As I look back at almost forty years of my working life, my first job was probably the best I ever had. The school year was over, the summer just began, and several months before I'd turned 16 I received my internal passport that permitted me to work in the Soviet Union.

To keep me out of troubles, into which idle young men are prone to get, my father found me a job with the company he was working for - which was responsible for maintaining the harbor of my native city Odessa, the Black Sea port in Southern Ukraine.

We were 'Three Men in a Boat', plying the harbour’s waters, and our job was to measure the depth of it, so that the ships wouldn’t run aground. I would usually handle the oars, another man would drop a weight to take measurements and the third one would write them down.

It went like this day after day, back and forth across the harbour, but I was never bored. The constant commotion, the coming and going of the ships, the smell of the sea mixed with that of the tarred ropes, the salty breeze, the scream of the seagulls, the feel of sun and wind stays forever in my memory.

Of course, there were rough days, the strong wind blowing from the shore, the huge waves driving our boat into the open sea - no matter how hard I rowed, almost to the point of tearing my muscles. But, as I said, I was 16, full of strength and vigor of that age, and nothing seemed to matter.

After two weeks of work I got the first paycheck and took my friends to a restaurant where we spent it all in less than an hour. My mother, who counted on it to improve our life a little, was furious. She reminded me, in no uncertain terms, how desperately poor we were and how important my wages were to make our situation a little more bearable. I was deeply embarrassed, for she was absolutely right. From then on I gave her all I earned and she would give me an allowance.

I did this job for just two summers, but for the next 40 years of working - no other job gave me as much satisfaction as this first one.
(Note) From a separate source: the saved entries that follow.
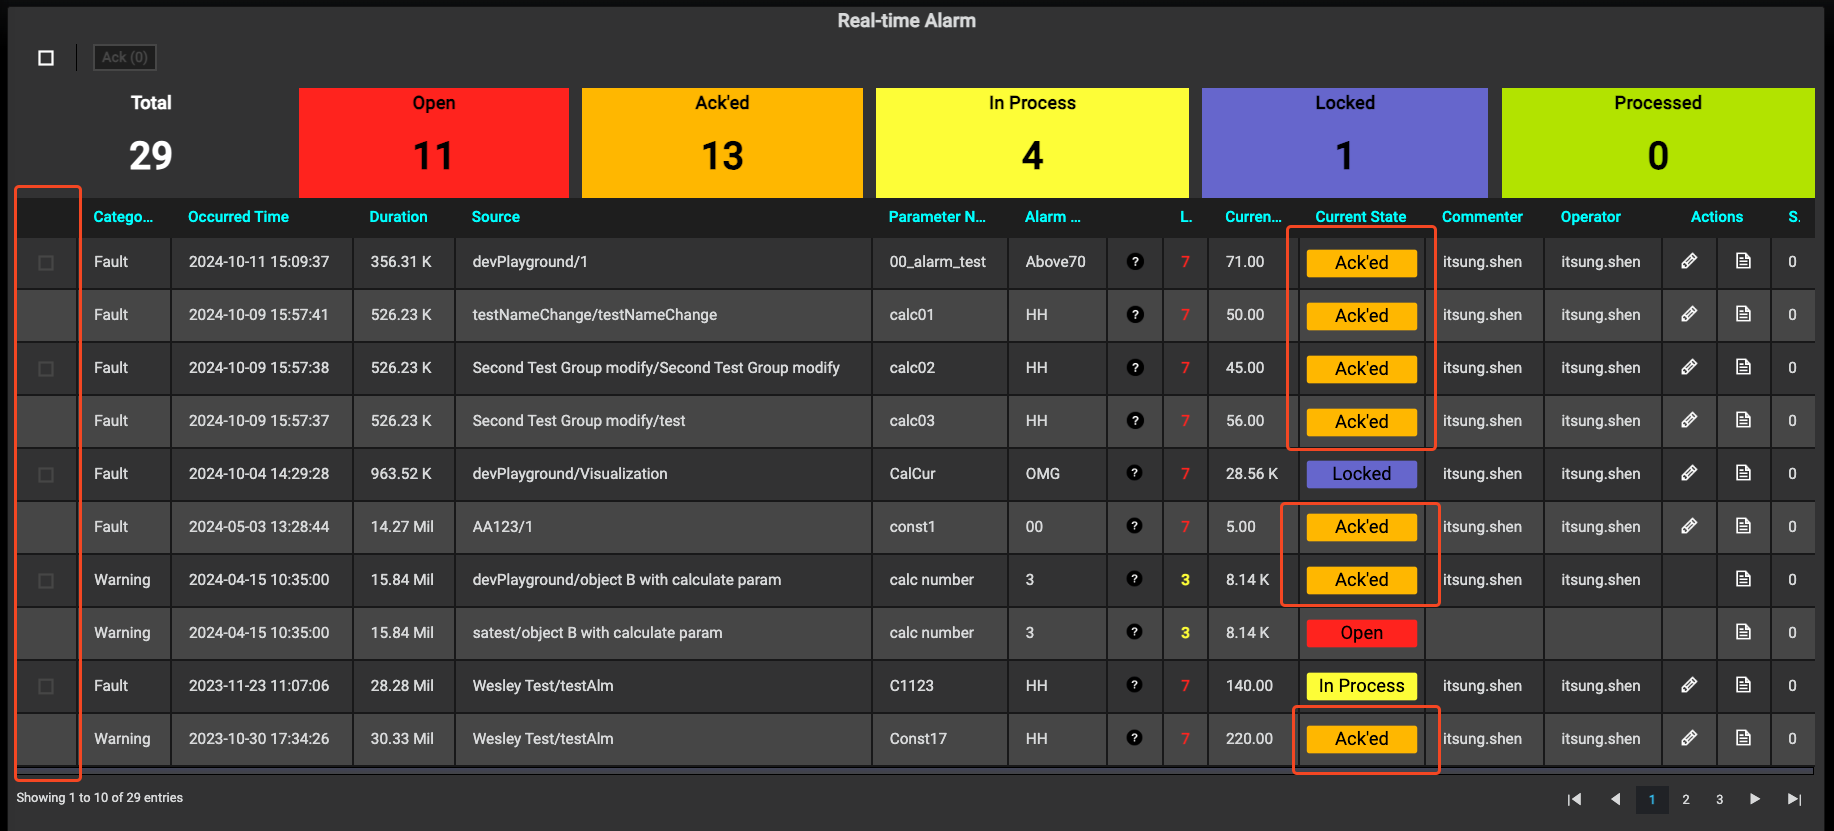Jump to first page of alarm entries
Screen dimensions: 1834x831
1574,799
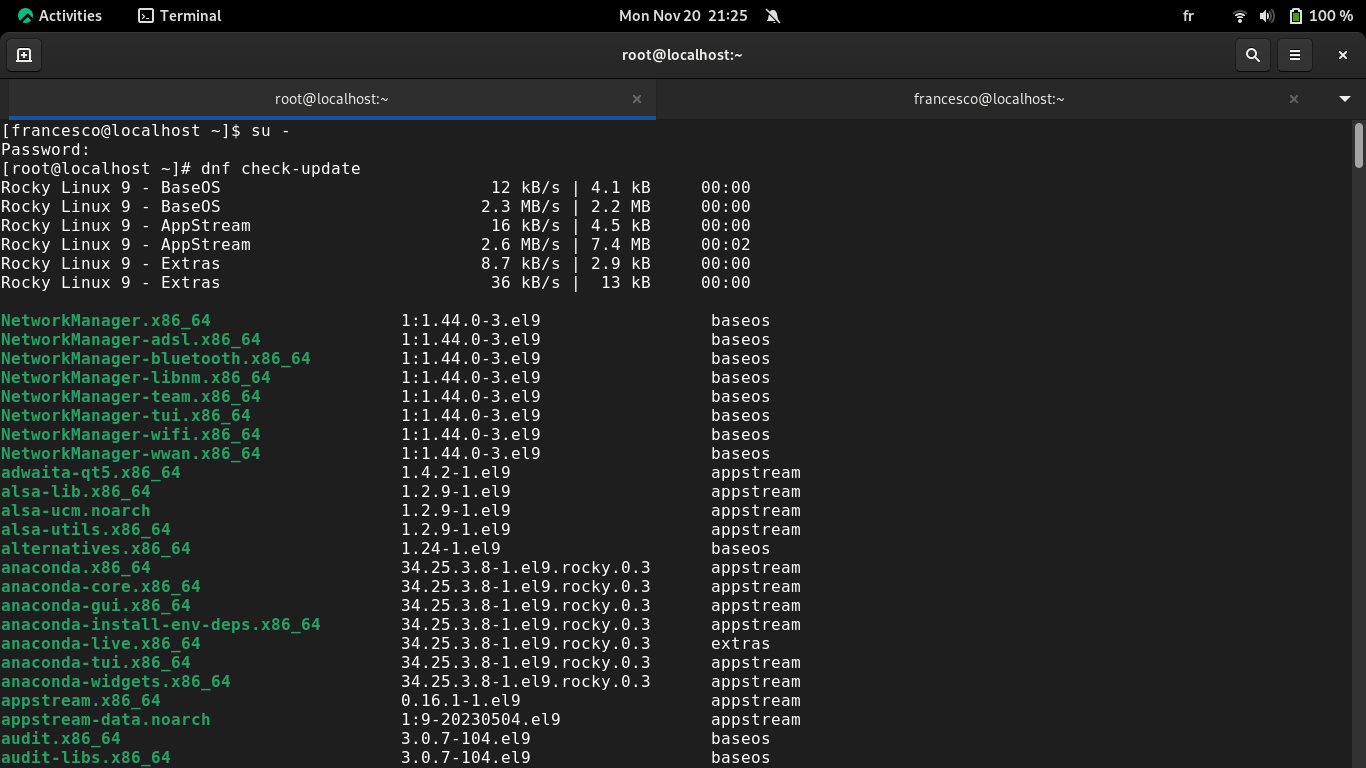Viewport: 1366px width, 768px height.
Task: Close the root@localhost tab
Action: click(x=637, y=99)
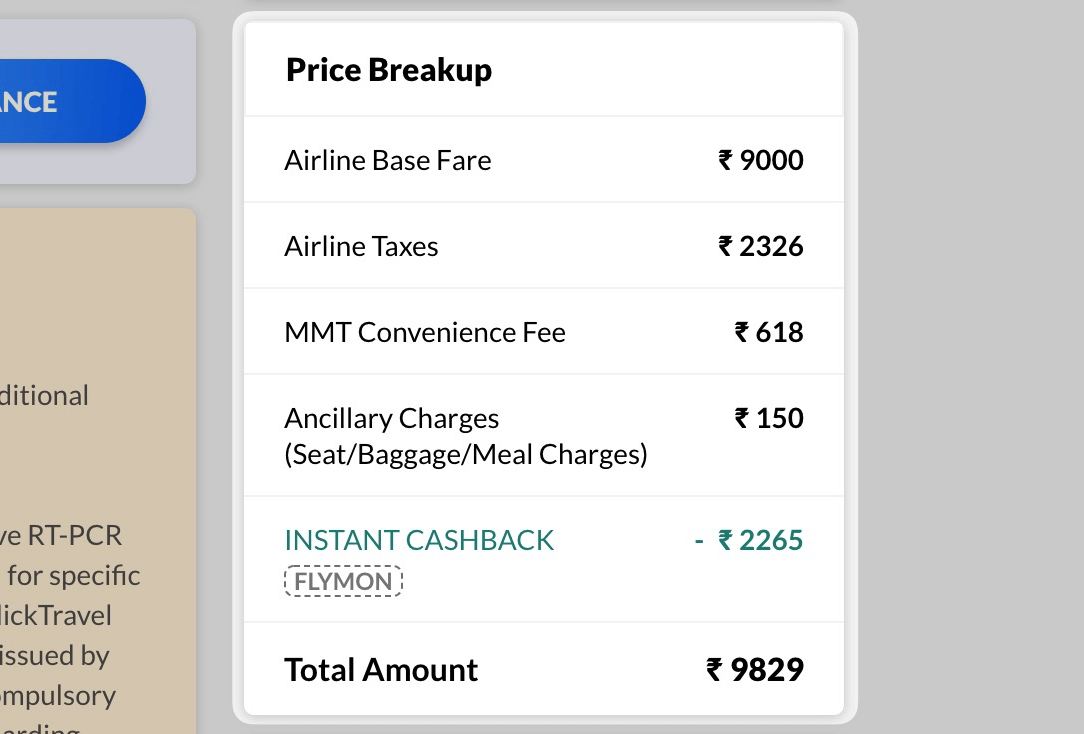The width and height of the screenshot is (1084, 734).
Task: Click the Total Amount label
Action: pyautogui.click(x=381, y=670)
Of course, it was back-breaking and the pay was very low but I enjoyed it nevertheless.

Now, come to think of it, this unfortunate combination of hard work and low pay has become a curse (or a blessing) of the rest of my working life. But, as the saying goes, the membership in such a not so exclusive club, has its privileges: the overworked and underpaid - since they have so little to lose and are always in great demand! Thus they have much wider latitude in expressing their opinions than your average ass-kissing, brown-nosing, ladder-climbing, money-coveting careerist!

And because - no matter where I worked and what I did - I always valued freedom of expression above any career or material consideration, I found this trade-off fair enough and there was never a shortage of the greedy bosses who would put up with someone like me as long as they can work me to death and pay next to nothing!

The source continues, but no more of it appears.